## [Provided text]
————

Bemies was also the first head basketball coach at Michigan Agricultural from 1899 to 1901, tallying a mark of 5–2, and the head coach of Michigan Agricultural's baseball team from 1900 to 1901, where his record was 4–10. According to one history of Michigan State University, Bemies was asked to resign after the poor showing of the football team in 1900: "The football team's poor performance in 1900, which ended with a 23–0 defeat by Alma, led the athletic association to ask for Bemies's resignation. Although the players saw Bemies as a 'good man,' they refused to play for him after the season ended."

————

[Dataset entries]
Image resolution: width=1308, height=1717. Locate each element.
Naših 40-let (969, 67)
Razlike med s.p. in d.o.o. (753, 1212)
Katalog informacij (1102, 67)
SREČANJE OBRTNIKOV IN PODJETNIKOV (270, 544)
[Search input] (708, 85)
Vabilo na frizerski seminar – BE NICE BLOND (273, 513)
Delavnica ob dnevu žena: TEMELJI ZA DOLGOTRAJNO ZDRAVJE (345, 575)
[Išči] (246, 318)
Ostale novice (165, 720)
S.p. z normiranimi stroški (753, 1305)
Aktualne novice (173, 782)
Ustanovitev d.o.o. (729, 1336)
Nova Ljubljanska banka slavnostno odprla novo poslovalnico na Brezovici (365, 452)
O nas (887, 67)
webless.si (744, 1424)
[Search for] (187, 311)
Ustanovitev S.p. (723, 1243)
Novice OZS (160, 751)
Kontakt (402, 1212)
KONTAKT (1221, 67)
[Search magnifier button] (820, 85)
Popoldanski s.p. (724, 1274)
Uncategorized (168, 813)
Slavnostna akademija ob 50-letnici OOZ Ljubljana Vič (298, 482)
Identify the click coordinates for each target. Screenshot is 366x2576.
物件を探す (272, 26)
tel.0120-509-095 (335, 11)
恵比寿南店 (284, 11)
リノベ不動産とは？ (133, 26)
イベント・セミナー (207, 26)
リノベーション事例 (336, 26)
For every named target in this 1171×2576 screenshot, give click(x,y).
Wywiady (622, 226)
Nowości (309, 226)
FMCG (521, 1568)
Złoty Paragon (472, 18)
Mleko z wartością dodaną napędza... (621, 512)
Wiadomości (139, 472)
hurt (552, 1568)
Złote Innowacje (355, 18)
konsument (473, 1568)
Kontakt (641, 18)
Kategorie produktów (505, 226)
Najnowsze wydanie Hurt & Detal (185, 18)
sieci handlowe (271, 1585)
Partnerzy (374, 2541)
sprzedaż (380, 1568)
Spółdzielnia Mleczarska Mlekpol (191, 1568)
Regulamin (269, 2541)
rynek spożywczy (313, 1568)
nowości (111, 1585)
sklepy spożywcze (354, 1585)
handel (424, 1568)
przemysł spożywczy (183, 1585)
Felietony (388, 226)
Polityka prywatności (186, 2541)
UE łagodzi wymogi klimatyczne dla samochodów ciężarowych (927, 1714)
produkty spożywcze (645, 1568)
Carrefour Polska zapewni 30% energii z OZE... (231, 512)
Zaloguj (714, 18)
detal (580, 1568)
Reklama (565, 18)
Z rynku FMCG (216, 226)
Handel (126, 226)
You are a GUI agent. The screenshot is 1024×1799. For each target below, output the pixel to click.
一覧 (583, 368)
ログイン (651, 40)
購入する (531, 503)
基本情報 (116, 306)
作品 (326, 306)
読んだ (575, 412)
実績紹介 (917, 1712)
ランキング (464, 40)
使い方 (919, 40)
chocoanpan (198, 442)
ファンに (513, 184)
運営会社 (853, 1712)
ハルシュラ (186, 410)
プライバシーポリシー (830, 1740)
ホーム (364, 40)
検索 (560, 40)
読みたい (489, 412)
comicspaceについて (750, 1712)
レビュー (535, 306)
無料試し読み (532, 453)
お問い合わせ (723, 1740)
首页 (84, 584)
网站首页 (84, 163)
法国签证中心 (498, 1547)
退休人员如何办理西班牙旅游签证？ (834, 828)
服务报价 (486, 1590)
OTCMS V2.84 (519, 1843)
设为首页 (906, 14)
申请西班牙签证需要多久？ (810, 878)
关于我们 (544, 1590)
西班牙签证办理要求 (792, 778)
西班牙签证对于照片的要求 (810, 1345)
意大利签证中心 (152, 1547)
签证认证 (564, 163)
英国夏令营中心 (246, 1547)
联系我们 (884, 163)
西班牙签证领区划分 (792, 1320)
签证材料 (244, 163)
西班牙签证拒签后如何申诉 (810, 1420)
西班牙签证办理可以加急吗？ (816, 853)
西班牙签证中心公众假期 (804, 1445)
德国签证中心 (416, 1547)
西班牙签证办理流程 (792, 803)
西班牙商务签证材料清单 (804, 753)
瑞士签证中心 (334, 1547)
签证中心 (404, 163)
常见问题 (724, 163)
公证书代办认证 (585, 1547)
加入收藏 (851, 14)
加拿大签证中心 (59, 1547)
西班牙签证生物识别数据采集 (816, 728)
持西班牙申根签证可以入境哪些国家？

————

## [Problems to solve]
• A. Answer from the passage on Bemies's coaching career:
(i) What was Bemies's record as the head basketball coach at Michigan Agricultural?
(ii) Which team beat the football team 23–0 to end the 1900 season?
(iii) In which years did Bemies coach Michigan Agricultural's baseball team?
• B. Continue the passage on Bemies's coaching career from its final sentence.
None of the lines are needed here.

## [Expected responses]
• A.
(i) 5–2
(ii) Alma
(iii) 1900 to 1901

• B.
==Pastor and evangelist==
After retiring from coaching, Bemies worked for two years as a country pastor in western Pennsylvania. He next served for 16 years as the pastor of the Presbyterian church in McClellandtown, Pennsylvania, a rural community located about 75 miles south of Pittsburgh. He remained at McClellandtown until the outbreak of World War I, when he left to serve as a chaplain. He also became prominent in Prohibition politics and briefly entered the newspaper business. One of his efforts as the pastor in McClellandtown was the construction of the "Brotherhood Building," a 72' by 42' structure including a gymnasium where the local boys played basketball, a kitchen, and an auditorium. In 1913, Bemies wrote an article on his experiences as a rural pastor that was published in a magazine called "Rural Manhood." He also wrote articles promoting issues such as good roads, better schools and scientific agriculture as means to promote the advancement of rural life.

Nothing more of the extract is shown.